How to Resolve "Could Not Import pypandoc - Required to Package PySpark" in Python
When packaging or distributing a PySpark application, you may run into the error "Could not import pypandoc - required to package PySpark". This error stops the build process and can be confusing, especially since pypandoc isn't something you'd normally associate with Spark.
In this guide, we'll explain why this error happens, walk through multiple solutions from simplest to most comprehensive, and help you verify that everything is working correctly.
Why Does This Error Occur?
PySpark's setup.py uses pypandoc to convert the project's README.md file from Markdown to reStructuredText (RST) format during the packaging process. This conversion is needed because PyPI historically required package descriptions in RST format.
When you run a packaging command like:
python setup.py sdist
PySpark's setup script attempts to import pypandoc. If the library isn't installed, or if pypandoc is installed but can't find the underlying pandoc binary, the process fails with:
Could not import pypandoc - required to package PySpark
This error only affects packaging and distribution. If you're simply using PySpark as an end user (e.g., pip install pyspark), you typically won't encounter this issue. It primarily affects developers building PySpark from source or creating custom distributions.
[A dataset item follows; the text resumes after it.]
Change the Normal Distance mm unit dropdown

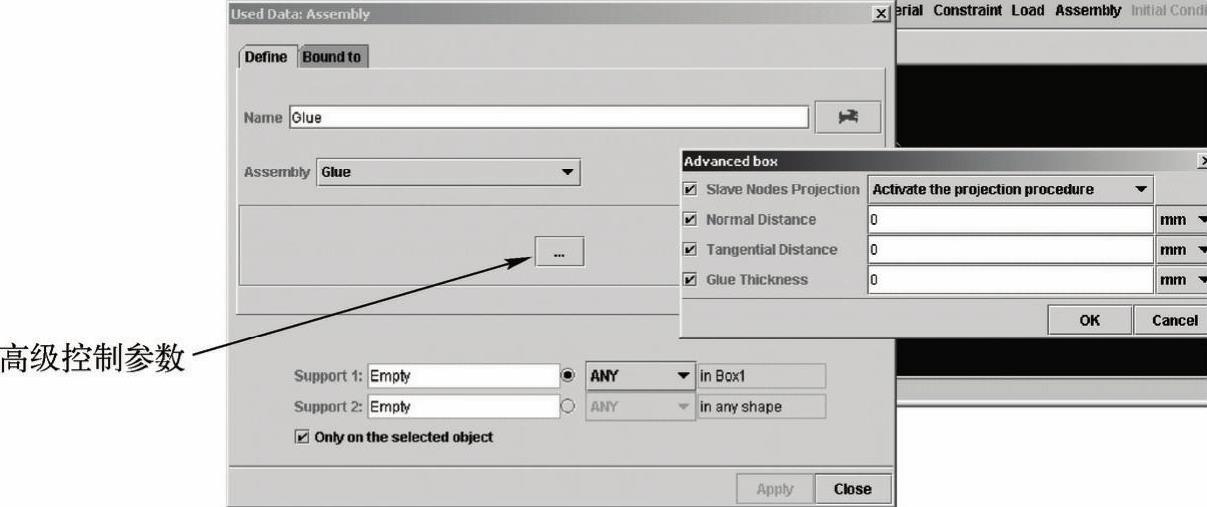1181,219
Understanding the Dependency Chain
The key thing to understand is that there are two separate components that must both be present:
| Component | What It Is | How to Install |
|---|---|---|
pypandoc | A Python wrapper library | pip install pypandoc |
pandoc | The actual document converter binary | System package manager or manual download |
pypandoc without pandoc will still raise errors. Both must be installed and accessible.
Solution 1: Install pypandoc via pip
The simplest first step is to install the Python package:
pip install pypandoc
After installation, verify it's available:
import pypandoc
print(pypandoc.__version__)
However, this alone may not be enough. If pandoc isn't installed on your system, you'll see a different error when pypandoc tries to use it:
OSError: No pandoc was found: either install pandoc and add it to your PATH or install pypandoc-binary.
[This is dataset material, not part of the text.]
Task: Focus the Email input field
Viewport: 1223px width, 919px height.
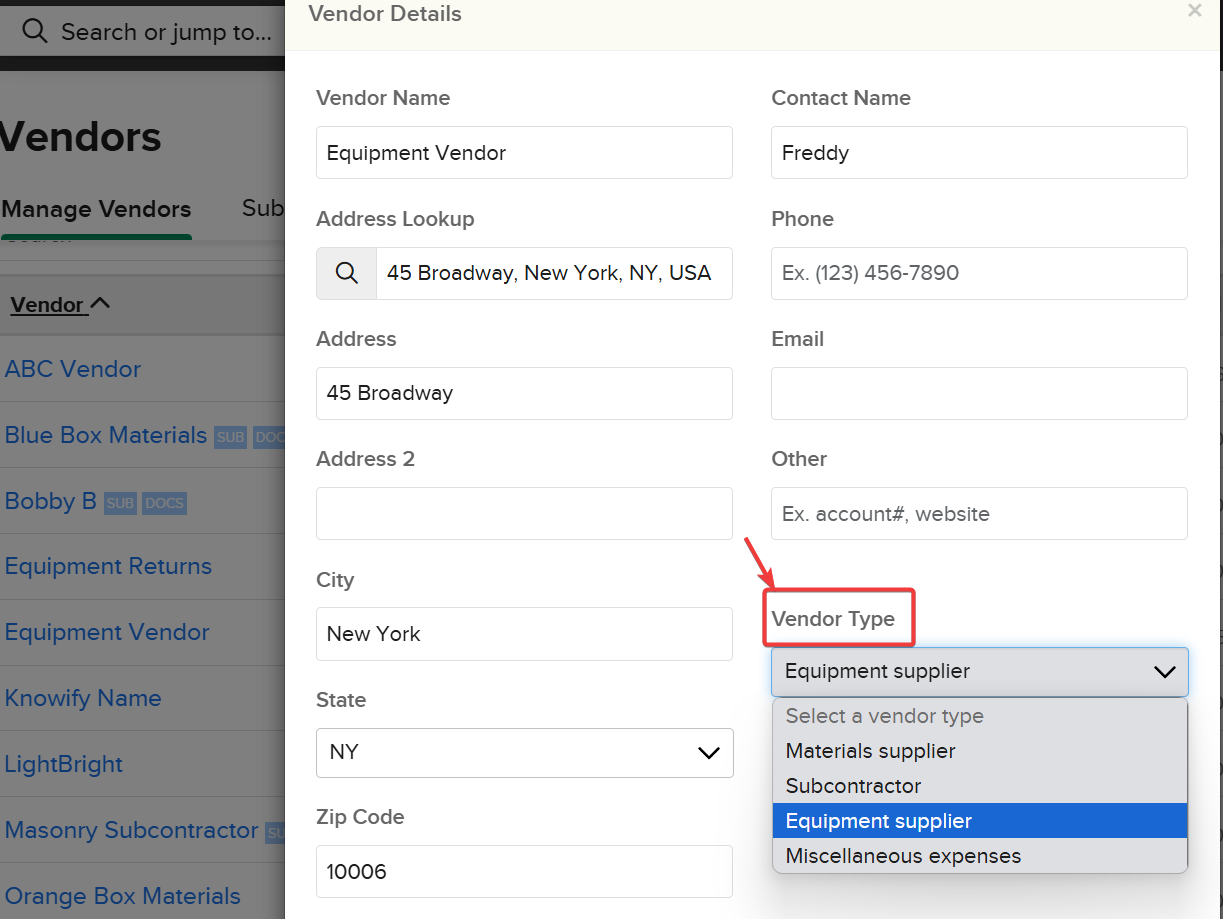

Solution 2: Install pypandoc-binary (Easiest Complete Fix)
The pypandoc-binary package bundles the pandoc binary together with the Python wrapper, eliminating the need for a separate system installation:
pip install pypandoc-binary
This is the most straightforward solution because it handles both dependencies in a single command, with no system-level package manager required.
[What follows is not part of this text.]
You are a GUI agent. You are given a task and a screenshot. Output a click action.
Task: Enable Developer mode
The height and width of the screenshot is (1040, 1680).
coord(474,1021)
If you just need to get past this error quickly, pip install pypandoc-binary is the fastest and most reliable fix across all platforms.
Solution 3: Install pandoc Separately
If you prefer to install pandoc at the system level (or if pypandoc-binary doesn't support your platform), install pandoc using your operating system's package manager.
On Ubuntu/Debian:
sudo apt-get update
sudo apt-get install pandoc
On macOS (using Homebrew):
brew install pandoc
On Windows:
Download the installer from the official Pandoc releases page and run it, or use Chocolatey:
choco install pandoc
After installation, verify that pandoc is accessible from the command line:
pandoc --version
Expected output:
pandoc 3.x.x
Compiled with pandoc-types ...
Solution 4: Use Conda
If you're using a Conda environment, you can install both components together:
conda install -c conda-forge pypandoc pandoc
This ensures version compatibility within the Conda ecosystem.
Solution 5: Fix PATH Issues
If pypandoc is installed but still can't find pandoc, the binary might not be in your system's PATH.
On macOS/Linux, add the path to your shell configuration file:
# Add to ~/.bashrc, ~/.zshrc, or ~/.profile
export PATH=$PATH:/usr/local/bin
# Reload the configuration
source ~/.bashrc # or source ~/.zshrc
On Windows:
- Open System Properties → Advanced → Environment Variables.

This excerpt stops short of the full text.